━━━ RECORDS FOR PROCESSING ━━━
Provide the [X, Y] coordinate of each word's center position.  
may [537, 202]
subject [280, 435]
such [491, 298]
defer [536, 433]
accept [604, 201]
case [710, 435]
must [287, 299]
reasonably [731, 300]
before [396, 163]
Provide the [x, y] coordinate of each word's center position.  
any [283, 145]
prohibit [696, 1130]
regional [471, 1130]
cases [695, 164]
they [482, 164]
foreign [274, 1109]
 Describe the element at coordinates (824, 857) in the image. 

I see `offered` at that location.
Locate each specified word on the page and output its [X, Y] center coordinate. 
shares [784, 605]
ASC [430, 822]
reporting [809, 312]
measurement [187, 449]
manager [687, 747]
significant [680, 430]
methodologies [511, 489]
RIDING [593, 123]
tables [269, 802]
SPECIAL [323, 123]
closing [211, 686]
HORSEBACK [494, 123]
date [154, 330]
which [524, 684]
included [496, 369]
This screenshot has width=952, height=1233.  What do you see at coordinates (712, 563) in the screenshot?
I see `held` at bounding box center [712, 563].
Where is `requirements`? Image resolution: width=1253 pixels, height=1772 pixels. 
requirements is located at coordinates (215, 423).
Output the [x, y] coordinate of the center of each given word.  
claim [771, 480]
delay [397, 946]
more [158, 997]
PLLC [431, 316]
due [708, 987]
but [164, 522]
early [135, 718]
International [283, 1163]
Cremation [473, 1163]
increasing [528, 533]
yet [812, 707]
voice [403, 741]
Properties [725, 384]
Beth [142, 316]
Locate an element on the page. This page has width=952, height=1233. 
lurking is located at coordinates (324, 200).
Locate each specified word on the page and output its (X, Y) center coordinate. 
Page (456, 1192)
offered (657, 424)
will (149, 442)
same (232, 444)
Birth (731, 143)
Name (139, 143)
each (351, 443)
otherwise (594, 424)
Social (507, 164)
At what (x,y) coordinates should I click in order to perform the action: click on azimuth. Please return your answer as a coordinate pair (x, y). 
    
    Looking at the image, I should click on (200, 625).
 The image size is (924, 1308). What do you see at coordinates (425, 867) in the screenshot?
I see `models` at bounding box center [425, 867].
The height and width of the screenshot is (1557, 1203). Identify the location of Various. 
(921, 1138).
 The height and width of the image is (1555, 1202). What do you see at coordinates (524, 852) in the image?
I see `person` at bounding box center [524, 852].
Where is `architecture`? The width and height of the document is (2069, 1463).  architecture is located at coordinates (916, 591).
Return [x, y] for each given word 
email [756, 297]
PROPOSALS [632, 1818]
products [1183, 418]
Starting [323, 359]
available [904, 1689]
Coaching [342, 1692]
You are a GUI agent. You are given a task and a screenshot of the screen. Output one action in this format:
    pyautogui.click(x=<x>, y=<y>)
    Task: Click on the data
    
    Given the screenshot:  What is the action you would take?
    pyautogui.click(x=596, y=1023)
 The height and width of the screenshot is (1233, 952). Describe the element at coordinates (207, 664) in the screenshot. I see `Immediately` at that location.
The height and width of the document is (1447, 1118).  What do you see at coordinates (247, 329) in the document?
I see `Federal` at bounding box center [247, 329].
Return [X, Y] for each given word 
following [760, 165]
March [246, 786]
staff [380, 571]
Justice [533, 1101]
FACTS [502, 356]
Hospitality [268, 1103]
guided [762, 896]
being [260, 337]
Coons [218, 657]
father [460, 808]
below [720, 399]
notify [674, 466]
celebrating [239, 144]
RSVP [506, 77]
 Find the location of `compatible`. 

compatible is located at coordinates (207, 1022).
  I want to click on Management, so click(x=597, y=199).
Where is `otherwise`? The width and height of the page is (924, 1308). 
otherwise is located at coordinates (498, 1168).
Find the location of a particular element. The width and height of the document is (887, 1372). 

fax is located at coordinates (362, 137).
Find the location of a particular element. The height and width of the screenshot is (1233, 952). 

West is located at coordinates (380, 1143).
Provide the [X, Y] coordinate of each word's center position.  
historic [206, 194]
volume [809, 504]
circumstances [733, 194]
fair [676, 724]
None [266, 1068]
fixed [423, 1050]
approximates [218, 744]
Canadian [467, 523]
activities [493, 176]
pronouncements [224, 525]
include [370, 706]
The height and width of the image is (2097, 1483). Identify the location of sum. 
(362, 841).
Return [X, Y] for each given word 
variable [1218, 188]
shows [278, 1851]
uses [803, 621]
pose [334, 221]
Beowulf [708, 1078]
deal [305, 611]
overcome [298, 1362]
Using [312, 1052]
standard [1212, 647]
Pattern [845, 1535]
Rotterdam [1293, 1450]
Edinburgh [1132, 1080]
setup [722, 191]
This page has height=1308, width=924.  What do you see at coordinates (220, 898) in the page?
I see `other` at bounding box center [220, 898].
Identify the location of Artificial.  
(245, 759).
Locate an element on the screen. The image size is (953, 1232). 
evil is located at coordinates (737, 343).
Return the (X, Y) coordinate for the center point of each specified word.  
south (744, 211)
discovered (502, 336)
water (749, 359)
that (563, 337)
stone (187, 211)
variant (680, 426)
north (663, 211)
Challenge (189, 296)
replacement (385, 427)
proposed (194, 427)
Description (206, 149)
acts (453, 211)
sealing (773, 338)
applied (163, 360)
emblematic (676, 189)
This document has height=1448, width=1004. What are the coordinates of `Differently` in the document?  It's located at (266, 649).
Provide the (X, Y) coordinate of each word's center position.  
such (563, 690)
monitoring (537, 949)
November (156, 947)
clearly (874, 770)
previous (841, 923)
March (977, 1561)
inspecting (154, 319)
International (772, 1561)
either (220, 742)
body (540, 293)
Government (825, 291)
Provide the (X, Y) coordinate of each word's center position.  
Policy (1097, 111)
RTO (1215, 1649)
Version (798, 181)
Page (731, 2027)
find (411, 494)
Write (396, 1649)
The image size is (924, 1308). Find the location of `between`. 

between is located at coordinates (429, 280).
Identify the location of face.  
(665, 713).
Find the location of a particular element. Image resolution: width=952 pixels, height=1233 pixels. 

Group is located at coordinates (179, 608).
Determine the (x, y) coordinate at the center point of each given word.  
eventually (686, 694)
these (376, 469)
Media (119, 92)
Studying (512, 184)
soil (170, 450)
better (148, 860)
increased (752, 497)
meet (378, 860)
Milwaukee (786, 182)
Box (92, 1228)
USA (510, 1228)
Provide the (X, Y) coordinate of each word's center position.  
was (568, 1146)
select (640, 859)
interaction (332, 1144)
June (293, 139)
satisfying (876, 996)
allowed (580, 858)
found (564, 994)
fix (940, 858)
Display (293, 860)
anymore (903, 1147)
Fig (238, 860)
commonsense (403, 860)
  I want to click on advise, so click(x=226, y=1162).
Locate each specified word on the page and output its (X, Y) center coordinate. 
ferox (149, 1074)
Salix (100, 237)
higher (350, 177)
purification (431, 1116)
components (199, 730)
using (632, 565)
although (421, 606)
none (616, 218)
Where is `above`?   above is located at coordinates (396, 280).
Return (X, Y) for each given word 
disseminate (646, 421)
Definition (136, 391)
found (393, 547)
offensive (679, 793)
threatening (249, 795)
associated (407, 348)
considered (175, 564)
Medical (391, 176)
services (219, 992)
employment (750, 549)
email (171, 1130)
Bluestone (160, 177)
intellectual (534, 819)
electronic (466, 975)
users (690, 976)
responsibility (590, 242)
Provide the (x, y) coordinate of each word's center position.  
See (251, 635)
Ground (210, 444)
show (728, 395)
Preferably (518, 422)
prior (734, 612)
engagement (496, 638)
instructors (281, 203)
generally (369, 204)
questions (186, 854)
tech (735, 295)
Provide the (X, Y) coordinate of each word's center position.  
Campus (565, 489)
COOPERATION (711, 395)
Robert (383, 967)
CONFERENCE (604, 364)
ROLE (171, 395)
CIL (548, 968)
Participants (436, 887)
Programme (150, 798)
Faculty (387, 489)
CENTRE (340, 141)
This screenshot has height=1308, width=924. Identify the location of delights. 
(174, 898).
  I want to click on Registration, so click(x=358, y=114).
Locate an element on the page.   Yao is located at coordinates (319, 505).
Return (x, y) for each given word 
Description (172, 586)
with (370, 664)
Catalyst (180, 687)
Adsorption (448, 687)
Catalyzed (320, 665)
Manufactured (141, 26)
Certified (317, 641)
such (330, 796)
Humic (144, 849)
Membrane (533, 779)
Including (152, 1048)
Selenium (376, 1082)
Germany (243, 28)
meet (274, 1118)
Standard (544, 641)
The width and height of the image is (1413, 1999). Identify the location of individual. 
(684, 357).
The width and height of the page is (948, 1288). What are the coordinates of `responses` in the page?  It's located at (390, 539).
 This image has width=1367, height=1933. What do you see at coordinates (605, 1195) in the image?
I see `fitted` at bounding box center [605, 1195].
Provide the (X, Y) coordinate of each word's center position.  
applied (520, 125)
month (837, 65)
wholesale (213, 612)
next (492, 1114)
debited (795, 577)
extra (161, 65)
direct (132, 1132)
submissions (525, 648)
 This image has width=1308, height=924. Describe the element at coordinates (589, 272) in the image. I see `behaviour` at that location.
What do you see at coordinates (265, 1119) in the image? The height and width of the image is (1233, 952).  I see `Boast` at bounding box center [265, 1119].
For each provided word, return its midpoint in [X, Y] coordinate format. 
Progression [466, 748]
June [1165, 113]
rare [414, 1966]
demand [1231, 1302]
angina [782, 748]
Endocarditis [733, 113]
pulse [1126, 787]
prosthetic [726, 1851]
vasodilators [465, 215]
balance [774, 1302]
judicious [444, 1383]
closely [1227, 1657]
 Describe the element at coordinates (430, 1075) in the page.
━━━
> PROBLEM DETAILS: Write out the entries word for word, from the very start down to the line containing "before [396, 163]", with both of those lines included.

> RESPONSE:
Provide the [X, Y] coordinate of each word's center position.  
may [537, 202]
subject [280, 435]
such [491, 298]
defer [536, 433]
accept [604, 201]
case [710, 435]
must [287, 299]
reasonably [731, 300]
before [396, 163]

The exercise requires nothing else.